**PROBLEM:**
Please print the entries below exactly, from the line with "Open the Elementor" through the line with "Click the blue", including both of those lines and leaving out all others.

**DATA FOR THIS TASK:**
◇ ◇ ◇ ◇

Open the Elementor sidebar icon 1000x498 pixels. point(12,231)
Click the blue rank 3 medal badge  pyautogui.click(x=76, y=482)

◇ ◇ ◇ ◇

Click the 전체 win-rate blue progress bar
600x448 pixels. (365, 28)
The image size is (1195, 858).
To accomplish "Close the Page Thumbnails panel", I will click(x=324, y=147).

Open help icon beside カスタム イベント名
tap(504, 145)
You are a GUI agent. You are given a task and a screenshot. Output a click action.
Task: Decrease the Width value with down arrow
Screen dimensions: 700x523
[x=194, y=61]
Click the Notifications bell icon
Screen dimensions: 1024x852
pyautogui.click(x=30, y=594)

◇ ◇ ◇ ◇

**OUTPUT FOR THIS TASK:**
Open the Elementor sidebar icon 1000x498 pixels. point(12,231)
Click the blue rank 3 medal badge  pyautogui.click(x=76, y=482)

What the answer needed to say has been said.